— BEGIN Provided passage —

The MTP Business Learning Blog

This blog is produced by MTP for senior professionals highlighting relevant and interesting books and articles on business, finance and strategy, and the opportunity to comment on them. It also contains news of MTP and its clients and, from time to time, extracts from MTP publications.

Thursday 3 June 2010

‘How to translate a brainwave into reality’ by Hanne Kristiansen and Mark Simmonds, Training Journal, May 2010

I must start by admitting a connection here; one of the authors Mark Simmonds is a former star MTP tutor who did much to put our marketing training on the map and left us on good terms; he has since established an excellent reputation in his niche of creativity and idea generation. I therefore started the article with a positive feeling and this did not change as I read it.

The article makes the point that using processes like brainstorming and idea generation will not guarantee successful innovation; it all depends on the make-up of the team. And even the highest calibre team will not come up with creative ideas unless there is the right mix of people. The authors then claim to have developed a sort of Belbin equivalent, an ideal mix of people that will produce the most creative results; there are five types:

• Stimulators who like to explore new things
• Spotters who have vision and make connections
• Sculptors who convert ideas into tangible outcomes
• Selectors who can separate the good from the bad
• Supporters who can facilitate the process

My suspicions were aroused by the fact that each type began with the same letter – though I was relieved that it wasn’t titled the ‘Five S framework’ – but the framework seems to match common sense and experience, except maybe for some overlap between the first two.

The authors named the framework ‘Creative Creatures’ and decided to validate their ideas through a psychometric test. They also took steps to create a brand for the product and carry out a pilot project, the whole process apparently taking four years from conception to full implementation; this made me wonder about the importance of linking project management skills to innovation!

It was impressive that the companies chosen for the pilot were of such high calibre – Kelloggs, News International and Vodafone – and the outcomes have apparently been successful and have provided the basis for a full launch which took place in March. It will be even more impressive if the launch eventually produces some equally high calibre satisfied clients, and the dotted lines at the end of the article seem to tell us to watch this space.

This article is definitely worth reading by anyone who has responsibility for creativity and innovation. The key to success will be how far companies can in practice use the framework to form better teams, for instance, what if all available team members are of one type? Can you change team members from one S to another? If these questions are well answered during the implementation stage, this could turn out to be an innovative contribution to the challenge of creativity.

To read this article go to:
http://www.trainingjournal.com/tj/2876.html

‘Passing Out’ by Guy Sheppard, Personnel Today, 11th May 2010

I decided to review this article because we know the topic to be of interest to many of our clients in HR functions. Another reason is that MTP has, over the last few years, been increasingly interacting with outsourcing operations on behalf of our clients, with – it has to be admitted – mixed results.

— END Provided passage —

### Your tasks
**a.** Say whether each statement agrees with the MTP blog entry. Answer yes or no, and quote the words from the blog entry that decide it.
(i) Vodafone was among the companies chosen for the pilot.
(ii) The five types were published under the title "Five S framework."
(iii) The full launch of the framework took place in May.
**b.** Answer these questions from the MTP blog entry:
(i) What do Sculptors do?
(ii) How long did the whole process take from conception to full implementation?
(iii) Who wrote "Passing Out"?
**c.** Extend the MTP blog entry, picking up right after its last sentence.

— BEGIN Data records —

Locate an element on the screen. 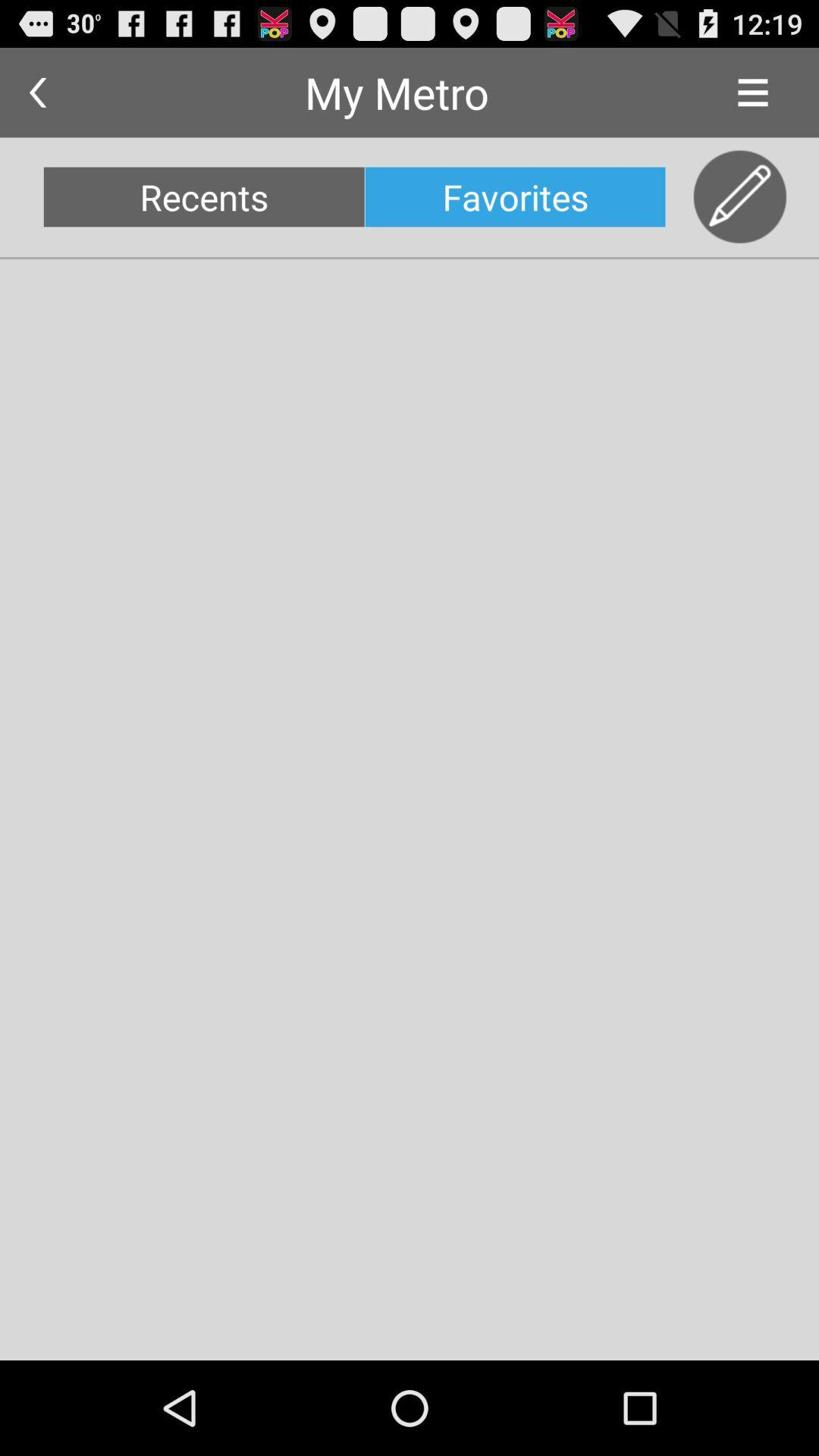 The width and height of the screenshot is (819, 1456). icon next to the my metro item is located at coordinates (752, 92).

— END Data records —
— BEGIN Data records —

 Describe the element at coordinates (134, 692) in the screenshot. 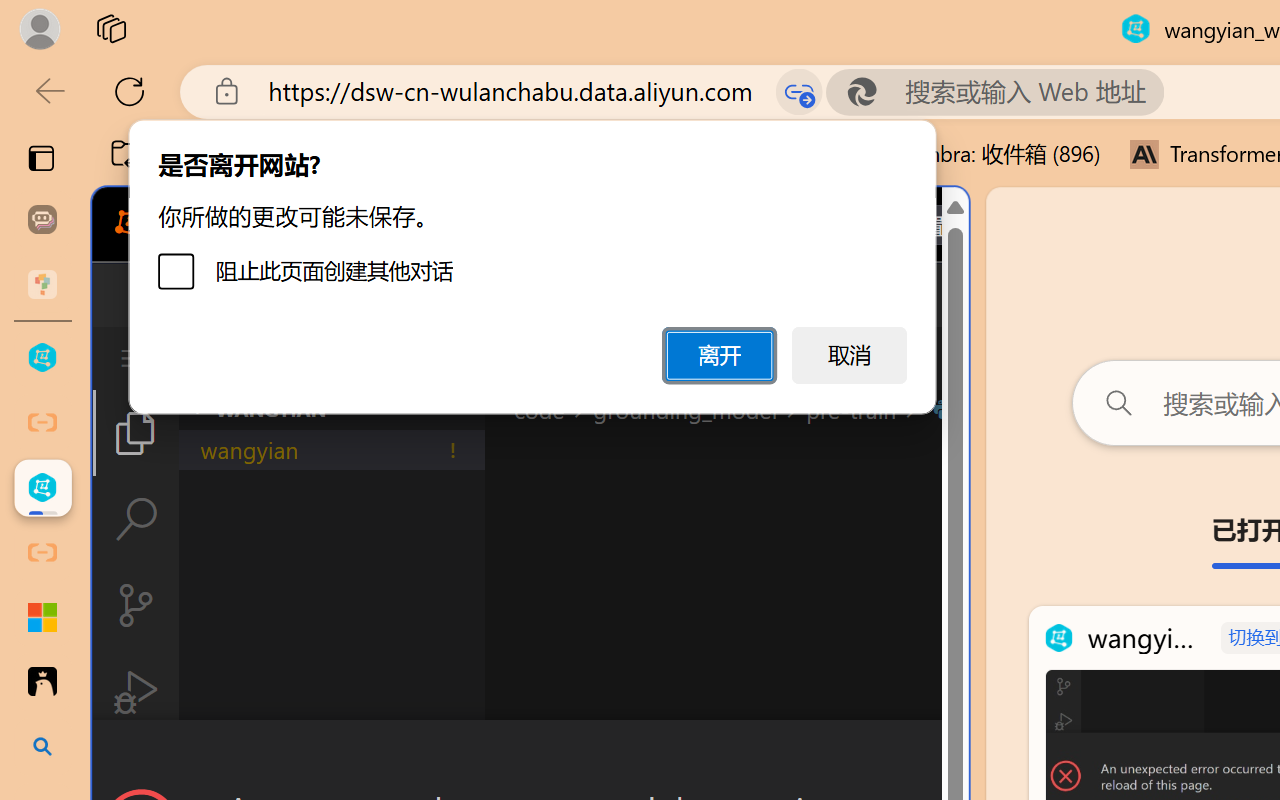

— END Data records —

### In response
**a.**
(i) Yes: "Kelloggs, News International and Vodafone"
(ii) No: "it wasn’t titled the ‘Five S framework’"
(iii) No: "a full launch which took place in March"

**b.**
(i) They convert ideas into tangible outcomes.
(ii) Four years.
(iii) Guy Sheppard.

**c.**
The article starts by quoting evidence that, during the recession, HR has not been one of the main priorities for outsourcing; IT and procurement have led the way. It suggests that this is because there is widespread scepticism about the ability of the outsourcing suppliers to deliver their promises around HR services. The ‘first generation’ failed to deliver the promised savings through economies of scale.

The author does however quote evidence that there will be an increase in HR outsourcing as the recovery takes place and quotes a CIPD survey as saying that, compared to two years ago, there has been an increase of about a third in companies thinking of taking this step. And a US survey predicts a doubling of activity, though this refers to payroll outsourcing only.

It is significant that the higher growth is in the area of payroll and this is backed up by a comment from a senior person in Hewitt, one of the major exponents; he suggests that the broad HR ‘mega-deal’ offerings of the early days of outsourcing have not worked out; the growth areas are data storing, payroll, workforce and benefits admin where it is easier to produce economies from scale and benefit from specialised systems.

The Director of Shared Services at the BBC is quoted as backing up this trend, making the point that strategic services need to stay in-house, particularly when the organisation is undergoing rapid change. Assuming that training – or at least the ‘non-commodity’ side of it – is part of strategic services, this ties in with our own experiences. Some outsourcing providers we have come across have been unable to relate to highly tailored learning solutions and, after varied attempts to replicate them, tend to come back to specialist providers like us.

A representative of Capita, one of the biggest outsourcing providers, mentions that the growth of outsourcing in the public sector is hampered by ‘long-winded tendering processes’. The words ‘pot’ and ‘kettle’ came to mind as I read that, as we have found long-winded tendering to be a feature of working with some outsourcers who provide training services for our clients.

The article raises one further issue which had not occurred to me before; how the outsourcing of certain parts of HR makes it difficult for new employees to experience the total function as part of their development. Capita argues that this makes the outsourcing companies the only place where the full HR function can be experienced; I would see it as one of the many arguments for keeping such a key function in-house.

To read this article go to:
http://www.personneltoday.com/articles/2010/05/07/55490/hr-outsourcing-passing-out.html

‘Business Education – case studies’, Economist, 6th May 2010

As usual, the Economist provides an article that is concise and full of insight. It starts by mentioning that most of the top business schools – Harvard, Kellogg, Michigan, Northwestern – have had recent changes at the top. The author also describes an interesting dichotomy in the sector, that while the few top schools are rolling in money due to endowments and a booming market, the smaller less recognised players have been struggling during the recession.

The recession has however brought about threats and challenges, even for the elite of management education. The business school boom has been largely built upon the success and expansion of two professions – bankers and management consultants – and the recession has brought about declines in both numbers and reputation. Even more worrying for the business schools is the fact that the newly slimmed down banks and consultancies are no longer going for MBAs in the same unquestioning way, preferring mathematicians, computer scientists and even home grown traders. These firms and other major corporations are questioning the benefit of the generic theory that is contained in most MBAs, particularly if it takes their employees away from the job for two years.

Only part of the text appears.